Beleza e valor do canto de página

 

O escritor baiano Antônio Torres, romancista de renome internacional e imortal da Academia Brasileira de Letras, se diz um fascinado por título. E, como bom literato, à guisa de intertextualidade, brinca em alusão à famosa frase do personagem de Shakespeare: “Um título! Meu reino por um título!” Na minha biblioteca, tenho livros que me fascinam já pelo título. Um deles é Jornalismo e literatura: a sedução da palavra, que trata, como se vê, de jornalismo e literatura. E, sem prejuízo de outros gêneros, vai a fundo na história da crônica.

 

A história da crônica é fascinante. A crônica de jornal praticada por Machado de Assis, nos anos de 1859 a 1862, por exemplo, era bem mais extensa do que a de Carlos Heitor Cony, Moacyr Scliar, Otto Lara Resende, Ruy Castro e outros cronistas de nossos dias. A beleza e a essência, contudo, são iguais. Reduzida ao canto de página, a crônica perdeu espaço para o texto e diminuiu o número de palavras, modernamente falando, número de toques, mas, por demandar menos tempo de leitura, ganhou em atração do leitor. Que maravilha era o canto de página de Otto Lara Resende na Folha de S. Paulo, de 1991 a 1992: crônica impecavelmente com cinco parágrafos e sempre mais ou menos o mesmo número de palavras, tudo adequado ao exíguo espaço determinado.

 

Hoje, bem mais do que antes, essa adequação se impõe.

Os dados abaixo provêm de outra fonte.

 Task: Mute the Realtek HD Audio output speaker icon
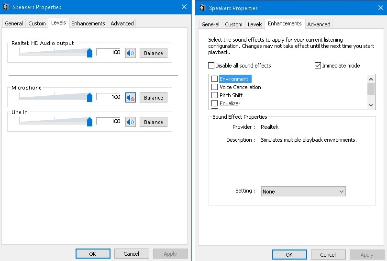[130, 53]
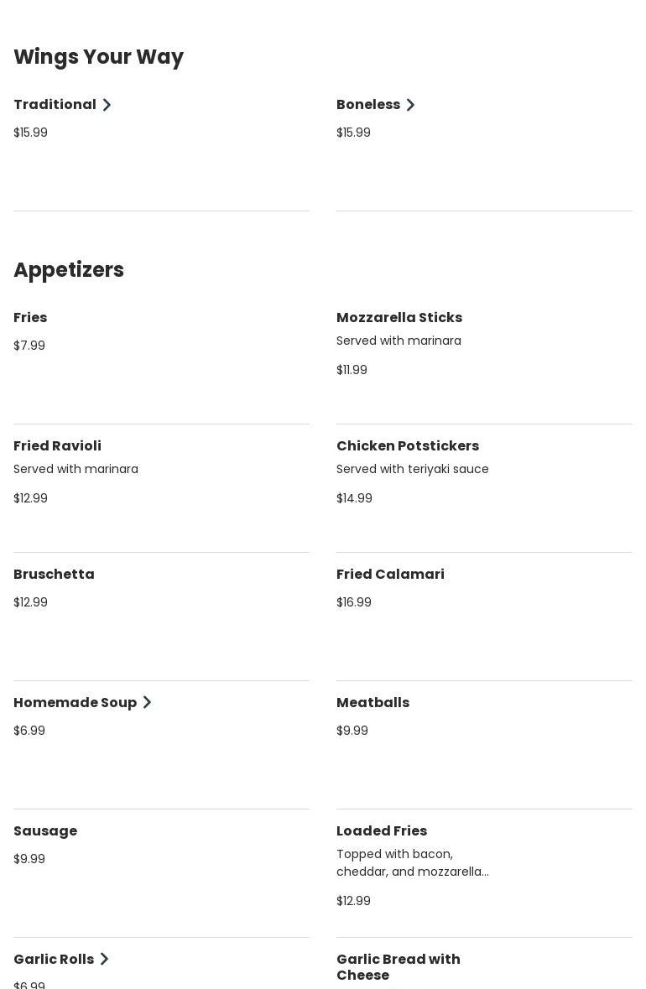Choose Mozzarella Sticks from appetizers

coord(399,318)
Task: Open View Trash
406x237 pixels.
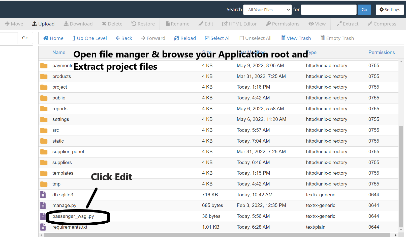Action: point(296,38)
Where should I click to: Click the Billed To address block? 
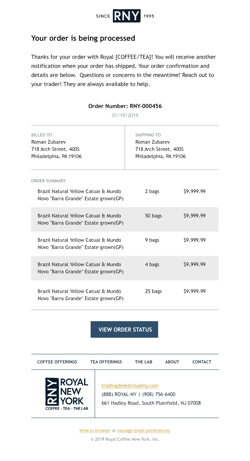click(56, 146)
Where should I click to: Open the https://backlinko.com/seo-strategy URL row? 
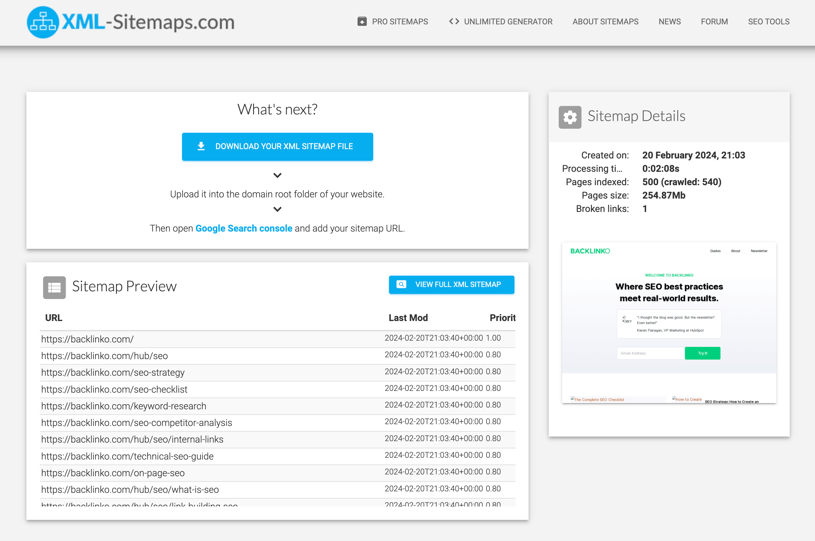(x=113, y=372)
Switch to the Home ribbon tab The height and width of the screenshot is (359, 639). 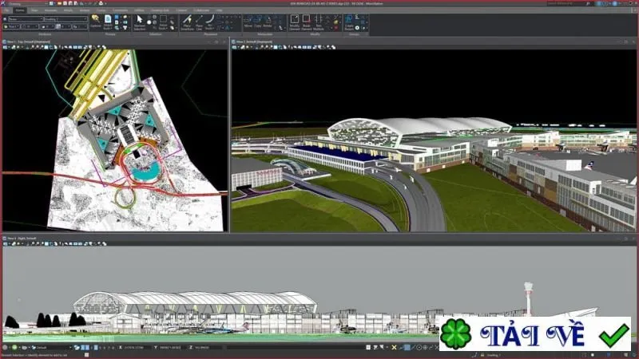[20, 10]
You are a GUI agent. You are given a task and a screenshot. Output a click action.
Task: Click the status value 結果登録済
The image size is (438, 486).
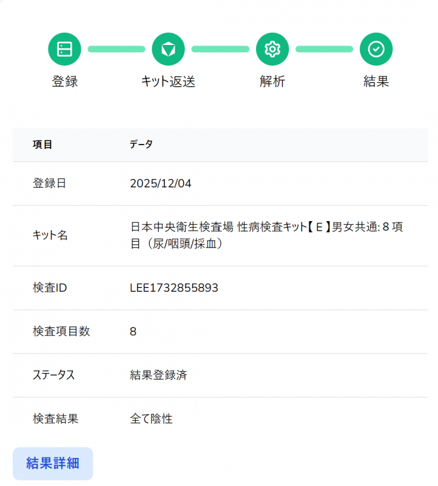click(158, 375)
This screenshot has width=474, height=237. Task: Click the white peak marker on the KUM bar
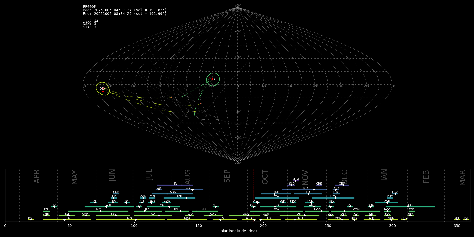coord(295,181)

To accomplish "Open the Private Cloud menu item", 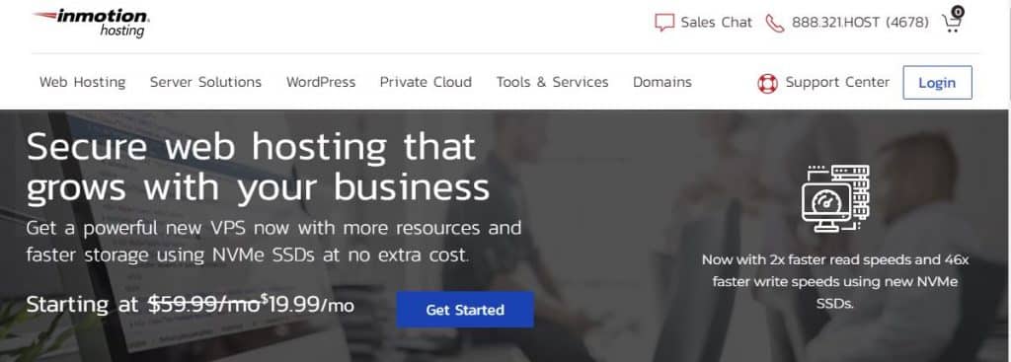I will click(426, 83).
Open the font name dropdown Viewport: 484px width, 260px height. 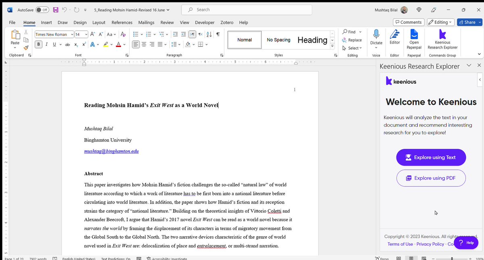click(72, 34)
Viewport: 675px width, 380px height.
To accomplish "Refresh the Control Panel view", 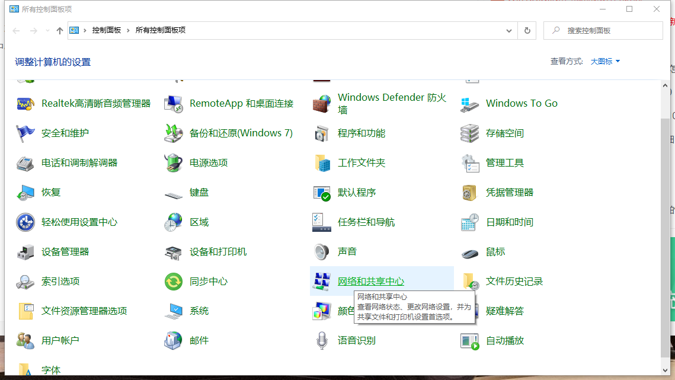I will pos(527,30).
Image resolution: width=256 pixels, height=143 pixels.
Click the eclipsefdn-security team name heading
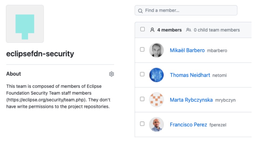click(40, 54)
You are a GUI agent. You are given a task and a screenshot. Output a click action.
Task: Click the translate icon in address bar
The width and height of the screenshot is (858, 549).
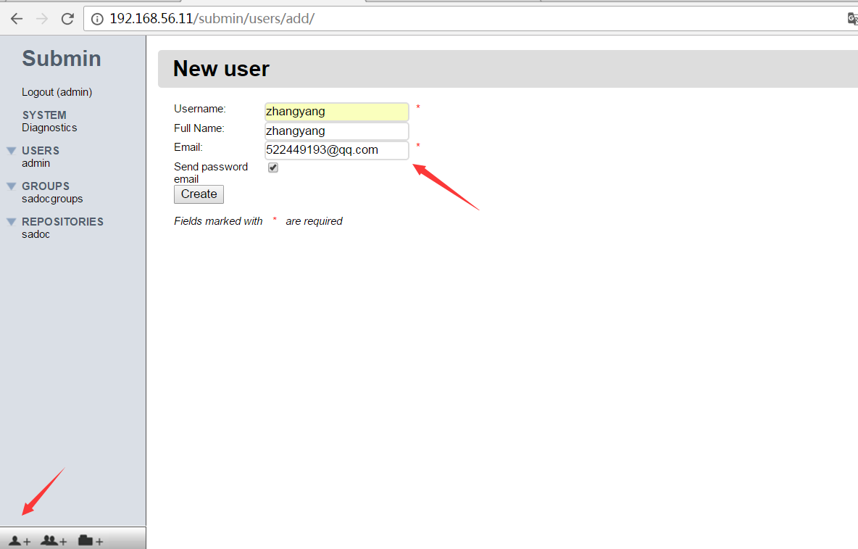pyautogui.click(x=852, y=19)
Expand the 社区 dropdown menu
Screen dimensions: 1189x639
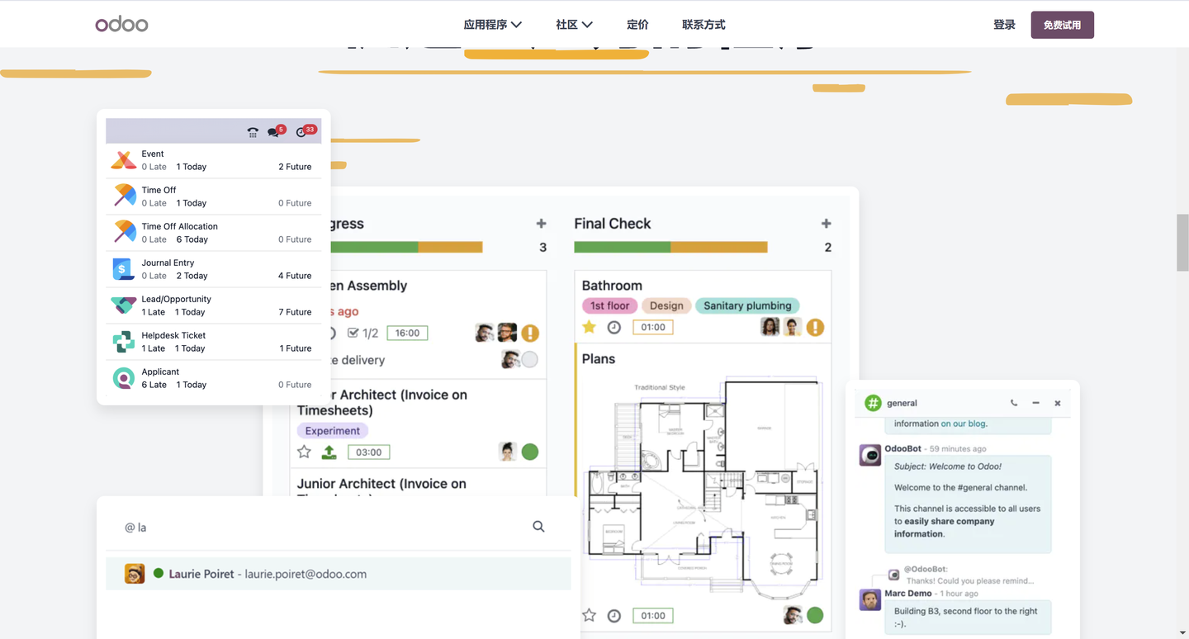(x=574, y=25)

O ser humano – salvo as exceções, que naturalmente são poucas –, a cada dia que passa, se torna mais alienado, porque impaciente e incapaz de se concentrar mais do que por alguns segundos em qualquer leitura. Livro ou qualquer outro texto fora as mensagens de celular? Nem pensar. A mensagem tem que ser curta e, de preferência, alienante. Caso contrário, será tachada de textão e abandonada sem ler. Isso talvez explique, penso, a adoção pela publicidade de técnicas sub-repticiamente dominantes, aliciadoras. Sei lá! Aí já é outra história. Ou não.

 

Isso deveras me incomoda. Por vários motivos, notadamente como escritor. Embora não viva das insignificâncias literárias que escrevo, quem escreve quer ser lido. Tem valor inestimável a aceitação do leitor. Além disso, fico muito feliz ao ver que algo meu foi citado em um livro de doutrina, artigo acadêmico, trabalho de conclusão de curso, decisão judicial, e assim por diante, ou, ainda, que artigo de minha autoria foi republicado na revista de alguma universidade. Como eu disse, porém, o fato de querer ser lido é apenas um dos motivos.

 

O que esperar de tão abusiva e dominadoramente alienante relação com a tecnologia? É reversível? Até aonde nos levarão a falta de concentração, a incapacidade para a leitura e a consequente alienação da pessoa? Sem ler, é impossível aprender e se atualizar. Como acompanhar as inovações científicas, tecnológicas, literárias e culturais? E os profissionais malformados e desatualizados pela incapacidade de ler? Perspectivas nada boas. O jornal impresso está desaparecendo. A despeito disso, porém, impresso ou virtual, viva o canto de página, digo, viva a crônica! Ah, sim!... José Sarney tem um livro de crônicas intitulado Canto de página: notas de um brasileiro atento.